In November 2009 I contemplated “Should Board Audit and Risk Committees be Separate?” and today I question “Should a Board have a risk committee at all?”
In 2009 I concluded:
Management’s responsibility is to identify, manage and report on risk with a predefined risk appetite which has been established in consultation with the oversight body, most commonly a Board of Directors or an Advisory Board.
The Board has an “assurer role” to provide stakeholders with assurance that management has done their job on risk.
The Board has a “mentoring role” to provide oversight of the risk management process.
Therefore there should be separate Audit and Risk committees fulfilling different roles, in particular for larger organisations with much larger amounts of information to process.

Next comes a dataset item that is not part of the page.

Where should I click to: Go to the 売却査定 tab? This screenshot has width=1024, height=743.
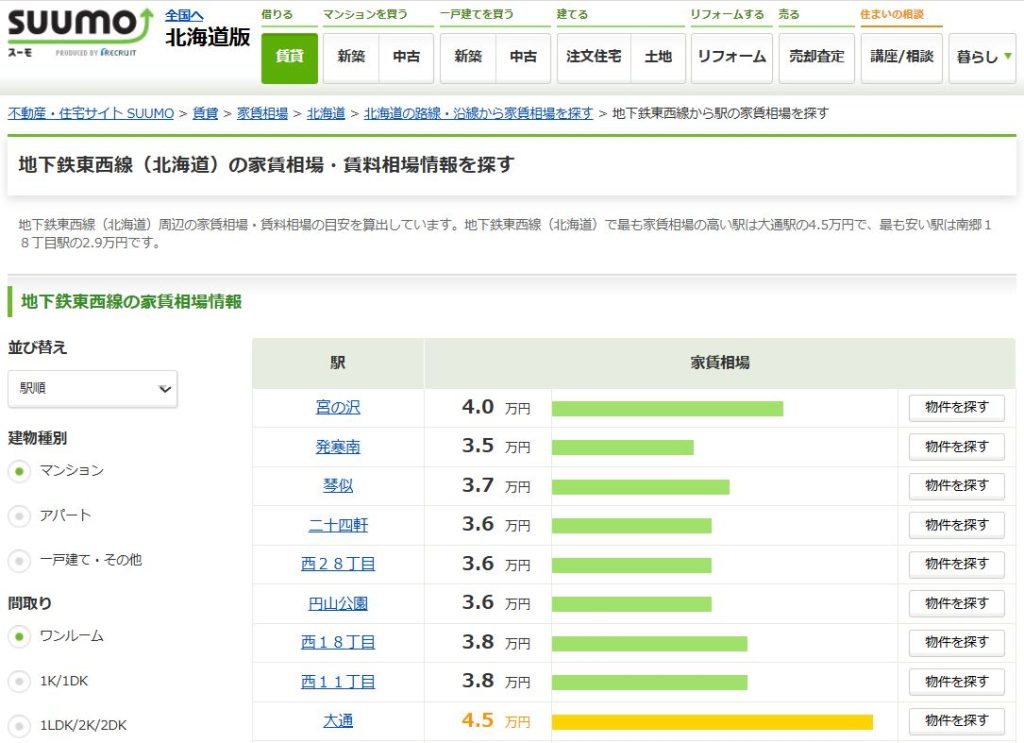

Since 2009 a few things have caught my attention that have caused me to consider whether the Board should have a risk committee at all. An example is APRA’s requirement for Boards “… to understand the risks of the institution, including its legal and prudential obligations, and to ensure that the institution is managed in an appropriate way taking into account these risks.”
Although APRA’s requirement only applies to organisations they regulate, I believe it is applicable to all boards. How then can a Board delegate risk to a sub-committee of the Board? Surely it is necessary for each and every director to understand the risk profile of the organisation.
Here is my advice to the Boards:
-
- Have a Board Assurance Committee which, through audits and other means, is responsible for ensuring the risk management framework put in place by management is appropriate and working, just as it does with all the other key processes of the business.
- The Board collectively should be in discussion with management to ensure the Board and Management understand the implications of strategic, business unit and major project risk profiles presented to the Board and whether or not risk levels are within the risk appetite set by the Board and Management.